Ce ressort joue, par exemple, dans la conscience de qui contemple une œuvre « tachiste » ou « informelle », ou plus généralement des objets nés d'une violence de hasard contre la matière. Projections, lacérations, écrasements, grattages impulsifs donnant lieu à des configurations qui ne peuvent avoir d'autre statut que de se représenter elles-mêmes. Pourtant, il se produit, assez souvent, dans ces œuvres, des images par accident. Le regard le moins prévenu reconnaît comme figés dans une gangue les linéaments physionomiques ou le filigrane de quelque animal ; les nuages, les roches et les murs sont riches de tels simulacres. Et s'agissant d'une « œuvre » engendrée pulsivement avec le minimum de prévision dans la silencieuse opacité de la matière, à l'imitation supposée de la nature, l'intention non figurative se trouve trahie par le hasard de la fabrication.

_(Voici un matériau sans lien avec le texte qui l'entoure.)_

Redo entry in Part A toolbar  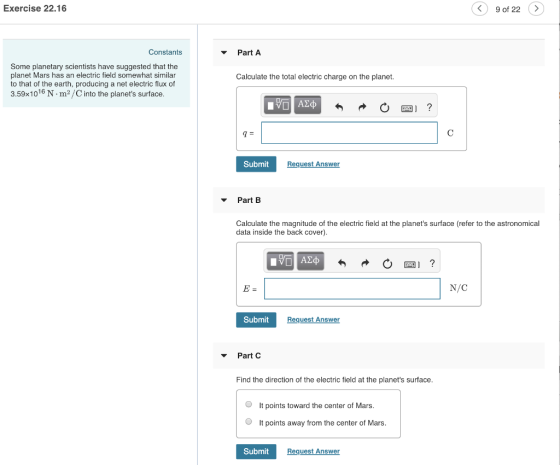362,107
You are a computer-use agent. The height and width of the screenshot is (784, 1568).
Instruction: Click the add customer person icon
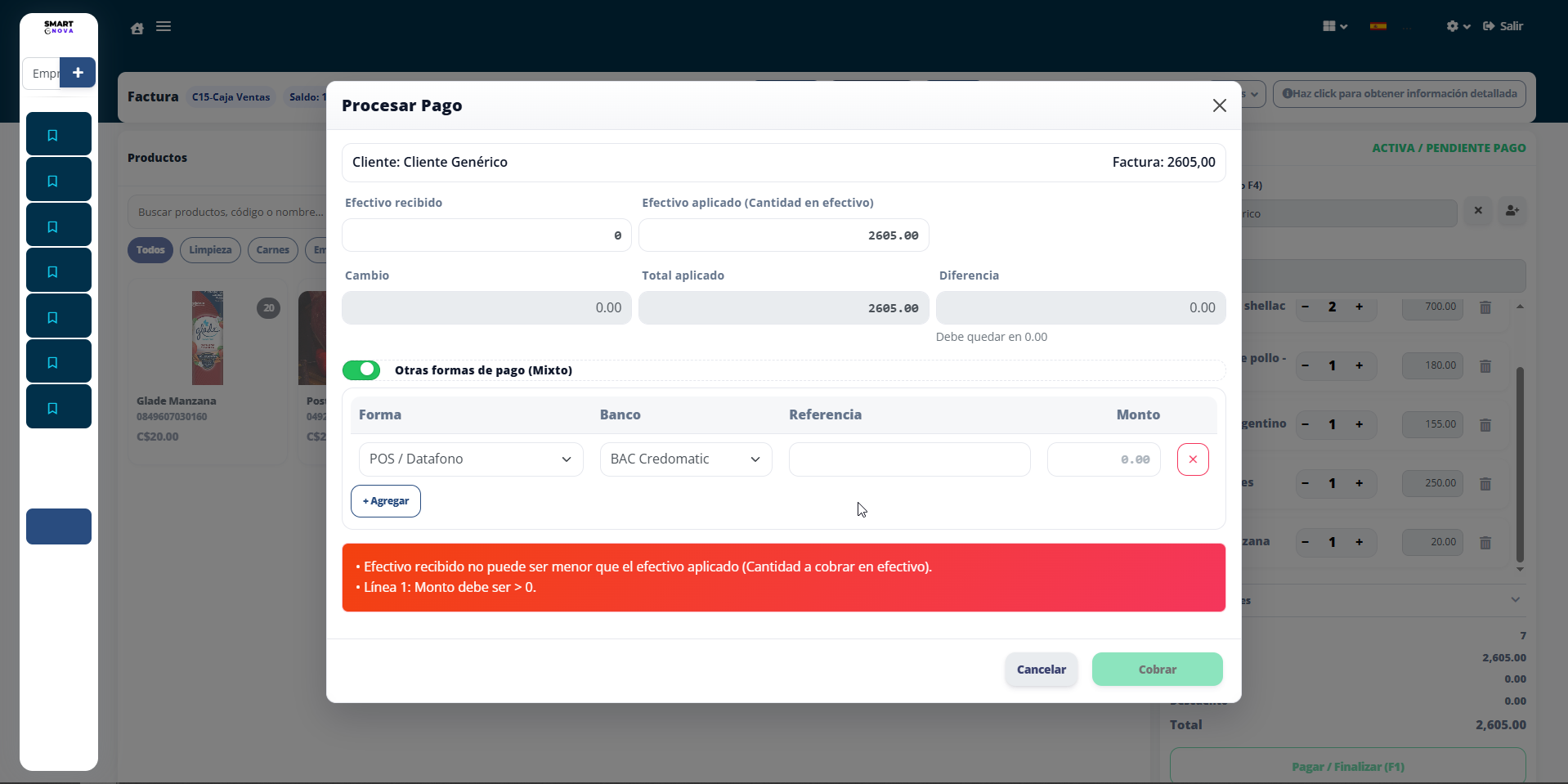pyautogui.click(x=1512, y=212)
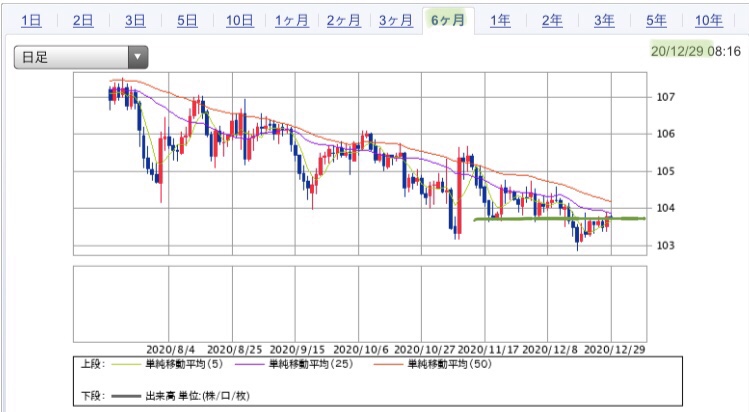Click the 単純移動平均(5) legend entry
This screenshot has width=749, height=412.
point(167,364)
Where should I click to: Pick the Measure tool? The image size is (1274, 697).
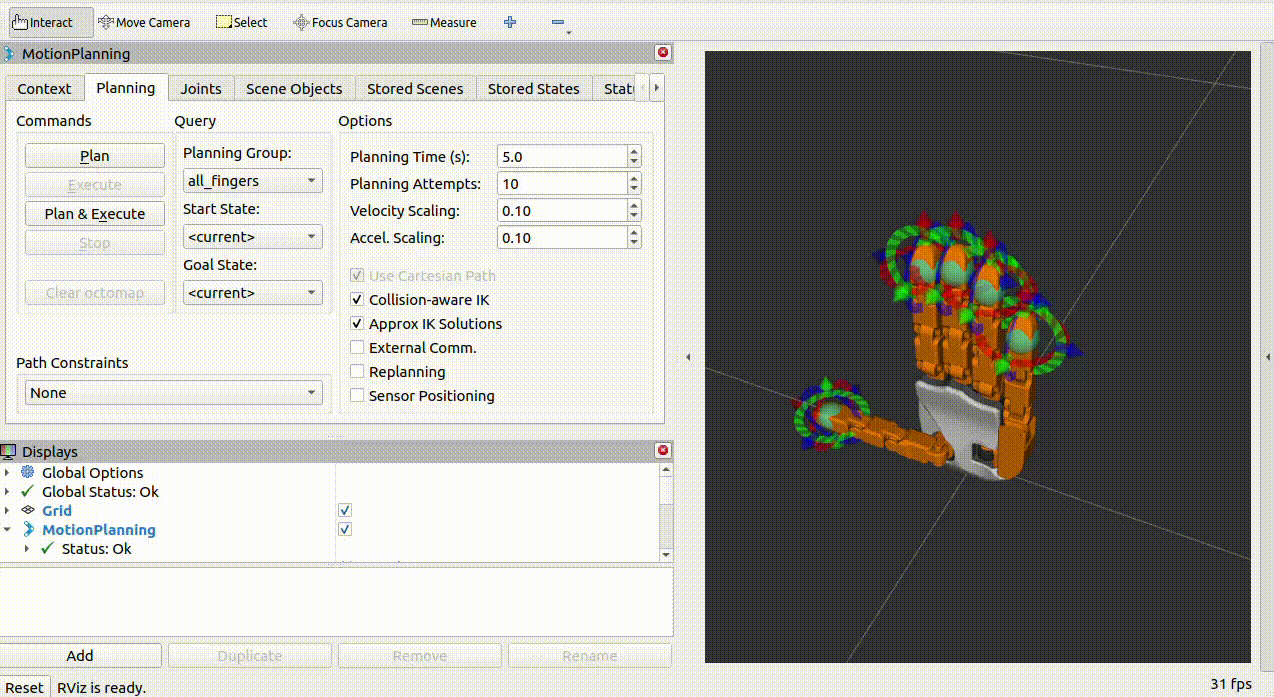pyautogui.click(x=444, y=22)
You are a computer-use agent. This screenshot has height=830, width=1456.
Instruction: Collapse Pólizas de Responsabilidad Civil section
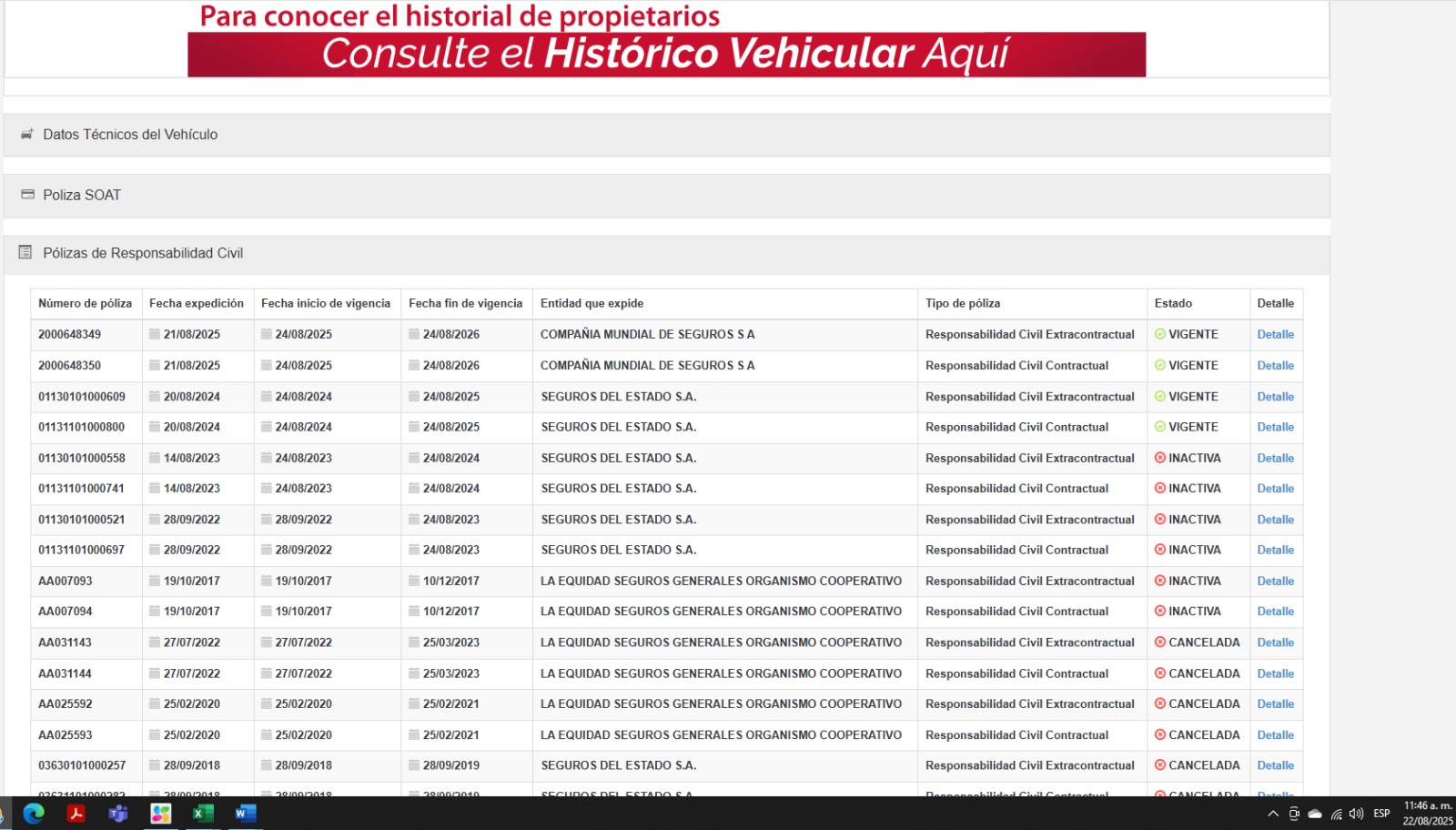click(143, 253)
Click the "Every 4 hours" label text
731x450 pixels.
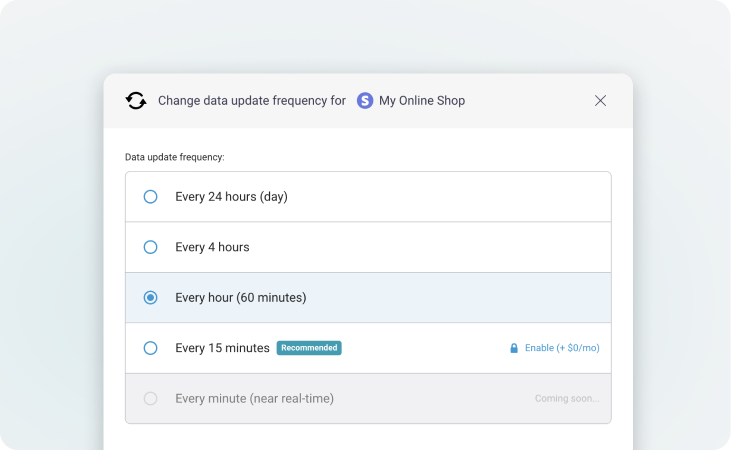(x=212, y=247)
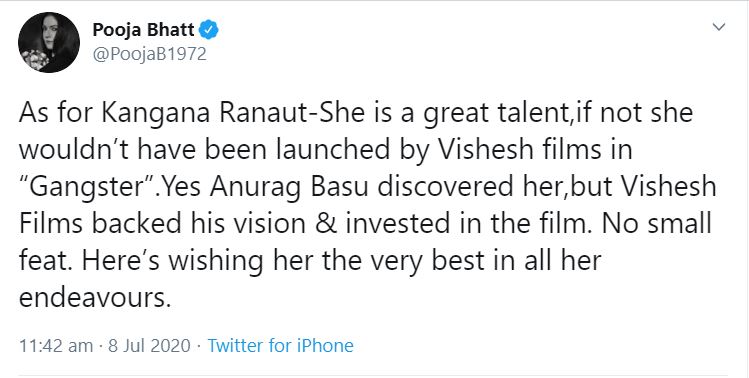Open Pooja Bhatt's profile picture
Screen dimensions: 749x378
[49, 43]
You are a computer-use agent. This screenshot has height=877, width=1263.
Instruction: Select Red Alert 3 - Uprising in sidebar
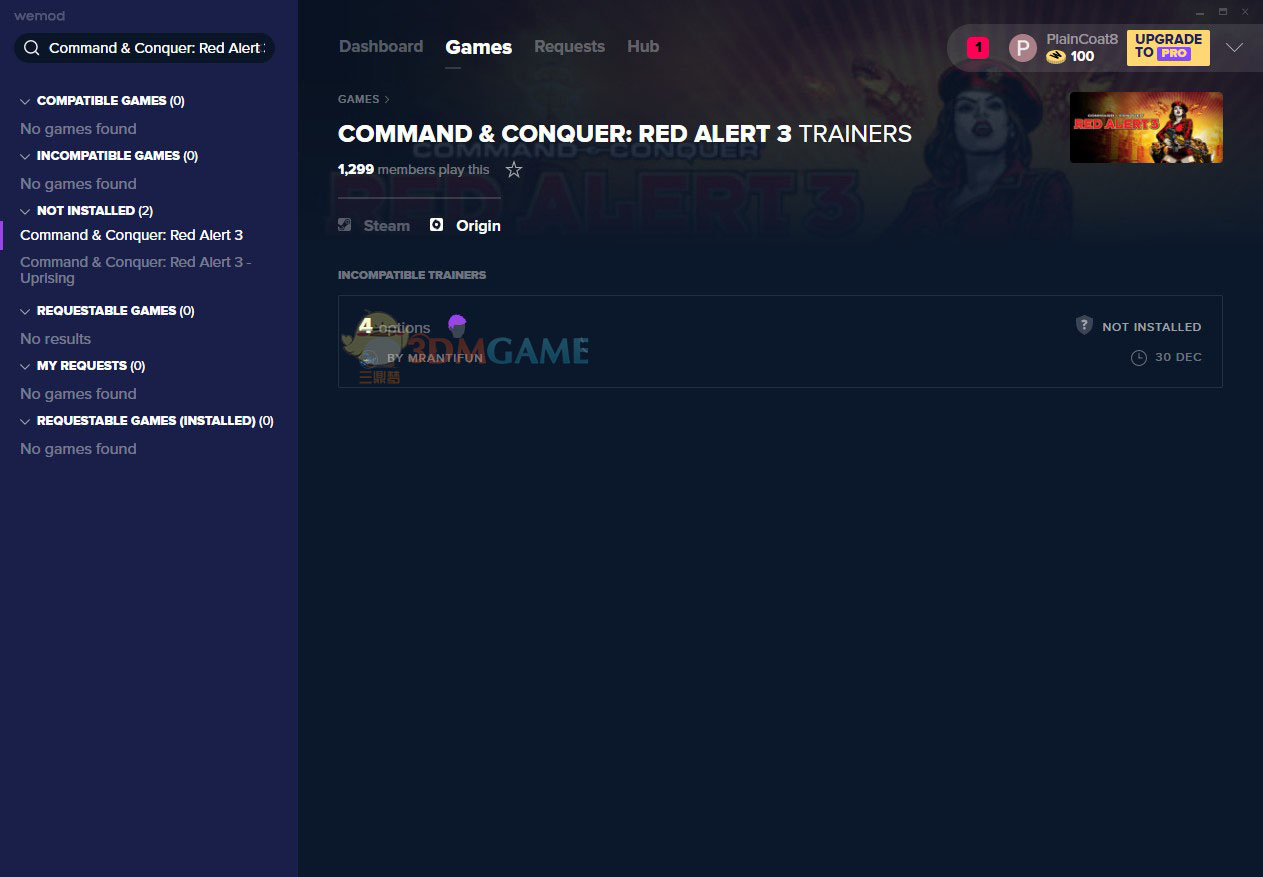pos(135,270)
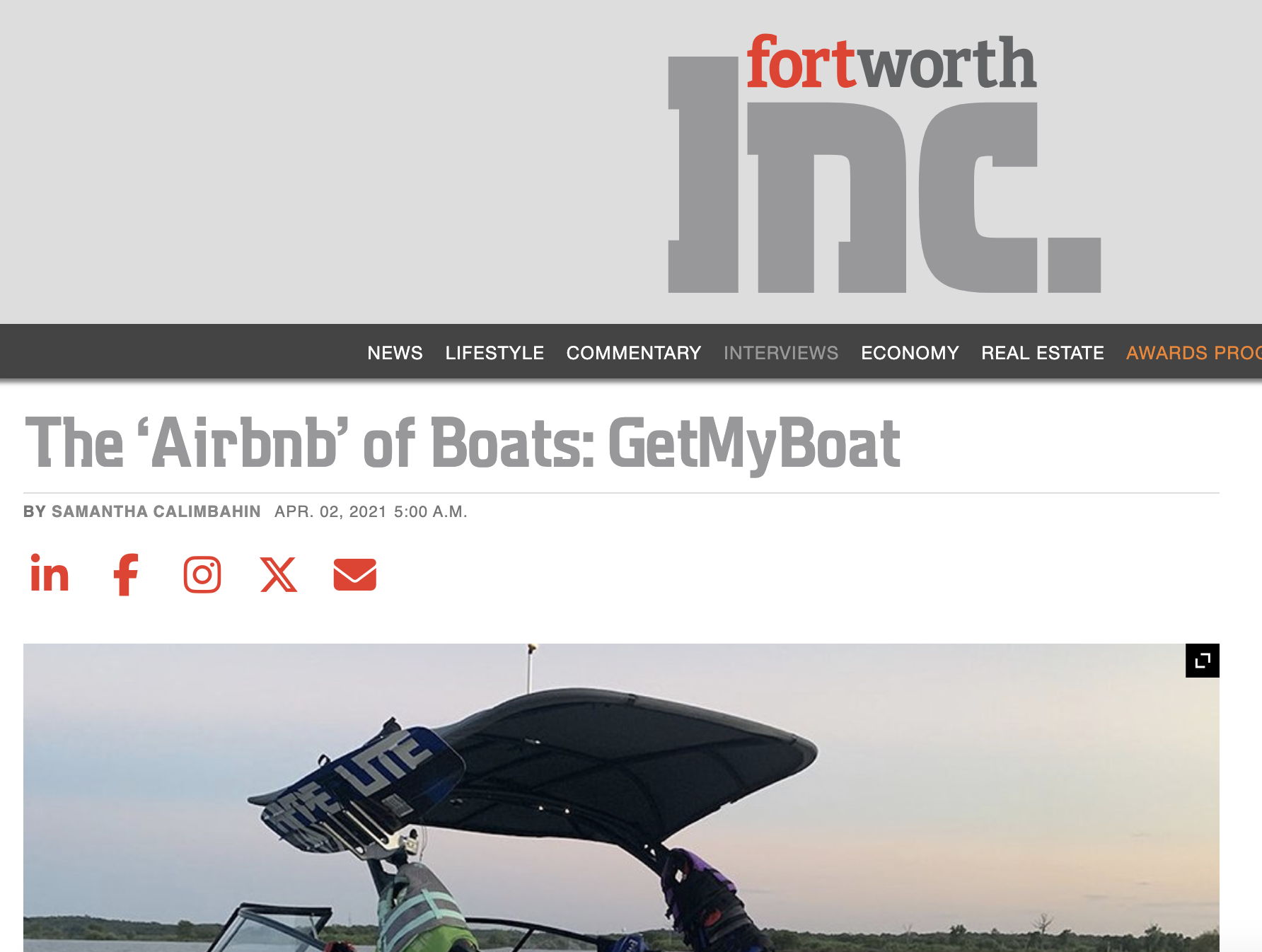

L'homme n'échappe pas à son habitude physionomique, éduqué qu'il est à discriminer dans l'assaut des impressions sensibles celles qui sont pertinentes à ses intérêts primordiaux. Le visage, avec ses variétés expressives, se réduit aisément à des schèmes pictographiques élémentaires qui ont connu une longue fortune dans la pédagogie du dessin. Les expériences de Sander ont montré qu'il est plus facile d'apprécier la distance de deux points quand ceux-ci sont enclos dans le contour d'un visage. Les jeunes animaux eux-mêmes paraissent sensibles à des figurations schématiques de la tête de leurs parents nourriciers, et manifestent par leurs réactions que des signes de substitution peuvent être inclus dans les programmes opératoires des organismes. On sait encore l'intérêt porté par les psychologues à la « lecture » des taches du test de Rorschach et, à l'inverse, le parti que tirent certains artistes de la réorganisation plastique de trait ou de taches procurées et choisies au hasard.
Structures ambiguës et fonction de substitut sont la condition de l'esthétique figurative, qui reflète la tension fondamentale entre identité et altérité dans la même conscience. C'est l'univocité du sens qui définirait donc le champ du figuratif non artistique. Ce qui convient aux images que les sociétés industrielles sécrètent pour le besoin de[...]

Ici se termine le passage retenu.